I'm not a flag waiver for the board by the way, its BIOS is atrocious, most consumer boards are much better for tinkering, the IPMI though is awesome, I am always on its KVM and checking its sensors on the web, also whilst dicking about with OSes I was doing remote installs whilst sat in the front room, no need for usb sticks etc, just upload iso from web interface to boot over network, I've basically built it and not had to go near it since, except for adding drives etc, managing it from my laptop, great for something shut in a cupboard, downside of the IPMI is 7w power use even when off which considering I initially tested my build on b450 my idle system consumption jumped from ~20w to ~27w (6 ssd, 6fans)
I did buy some cheap non EEC RAM for it but it failed and all the ffafing trying to get it to work trawling through the rubbish BIOS led my to just buying RAM off the QVL, I bought the 3200 Kingston ECC mentioned earlier, its not super fast but machine has been stable, though I have a non pro APU so ECC is pointless, I didn't think it was bad value and I intended to change CPU at some point when I figured out what I needed.
I actually used a 35w 4000 APU in mine but apart from some game testing of the APU its not been plugged into a monitor, will drop in a 5950 tomorrow.
For your NAS build as your are going full size I would consider upgrading the motherboard to one that gives 8/8/8 on pcie lanes, will give you options for gpu, hba, faster LAN etc. but you can do 2.5Gb on USB quite easily and cheaply and that is worth doing on a NAS at the very least, particulalry as you want to use it as shared storage, 1Gb LAN is much slower than the hard drives, with 2.5/5/10Gb transfers will be upto 2.5/5/10x faster, if you wire in 2 ports you can have double that from multiple sources or combine with SMB multichannel, so your NVMe will be able to send/receive fast transfers for cached data at least.
Blimey if you plan to edit video on NAS storage on 1Gb LAN ...... it is chronic, I transfer many Gbs of video to and from mine and even 10Gb feels like it could do with being faster.
Re-the motherboard the 8/8/4 of the prime pro would probably work, I'd pop the GPU in the x4 chipset slot if it'll boot that way, leaving the full fat slots for the good stuff hba/network expansion or more M2.

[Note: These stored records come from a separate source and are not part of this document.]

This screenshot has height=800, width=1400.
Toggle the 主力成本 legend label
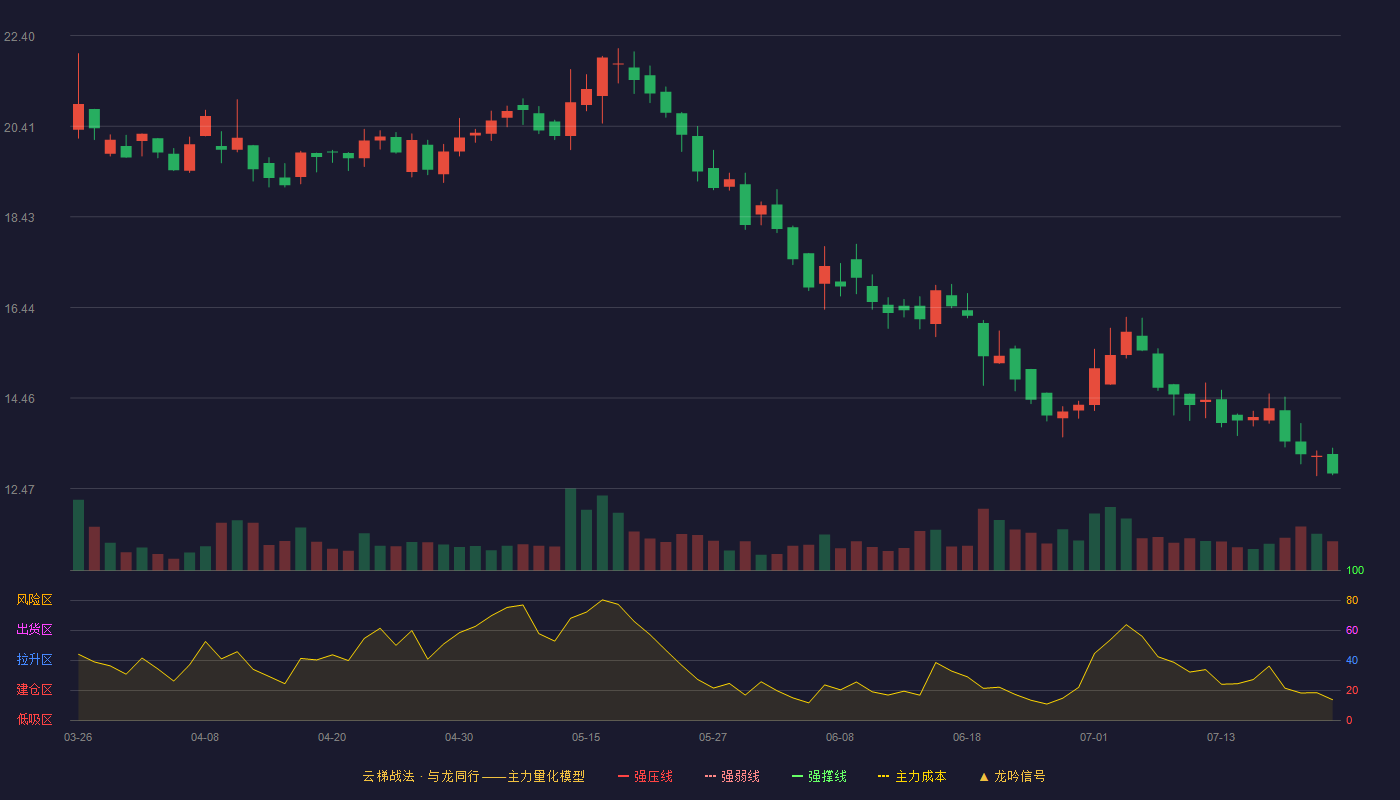click(x=921, y=776)
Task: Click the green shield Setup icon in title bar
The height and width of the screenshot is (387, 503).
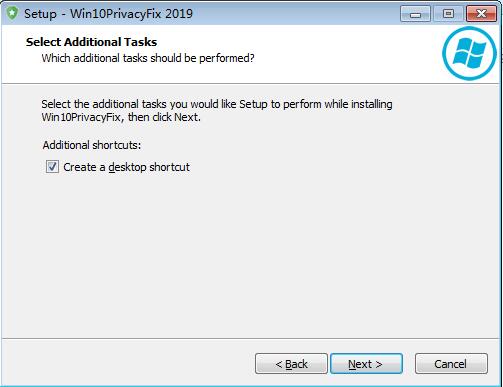Action: coord(12,14)
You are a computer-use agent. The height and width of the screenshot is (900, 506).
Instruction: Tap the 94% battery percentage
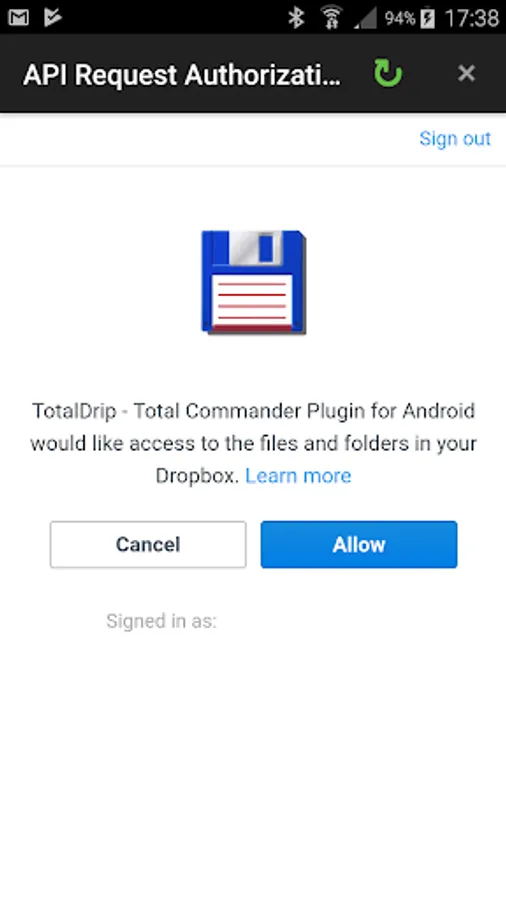click(400, 18)
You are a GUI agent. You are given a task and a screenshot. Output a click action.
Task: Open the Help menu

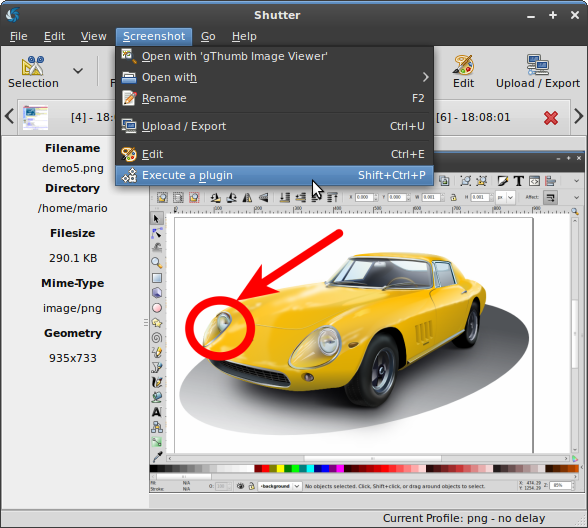point(244,36)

Not necessarily so. In Unraid, the cache is just that - a cache for files that live on the main storage drives. So if the cache goes down then the docker files remain on the main storage. Unraid will use the cached files for every day use and, usually every 24hours, copy the changes to main storage.
Unraid is a funny one, stuff can stay on cache and not be on storage, plus it is often moved to storage on a schedule, files aren't cached in a a traditional cache way so a mirror is the way to do it, I have only briefly played with it though, so Imay have missed something.
Unraids reliance on USB drive is quite frustrating, I tried creating that USB on loads of my machines none worked, a 10+year old Vaio laptop eventually saving the day, really needs an iso/install option, such a ballache.